What needs to be done:
Write out each of the records below word for word, with nothing changed.

Material for this exercise:
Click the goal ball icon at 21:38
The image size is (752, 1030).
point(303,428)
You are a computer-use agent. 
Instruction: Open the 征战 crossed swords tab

Solution for this task:
Click the goal ball icon at 21:38
The image size is (752, 1030).
point(303,428)
You are a computer-use agent. 
Instruction: Open the 征战 crossed swords tab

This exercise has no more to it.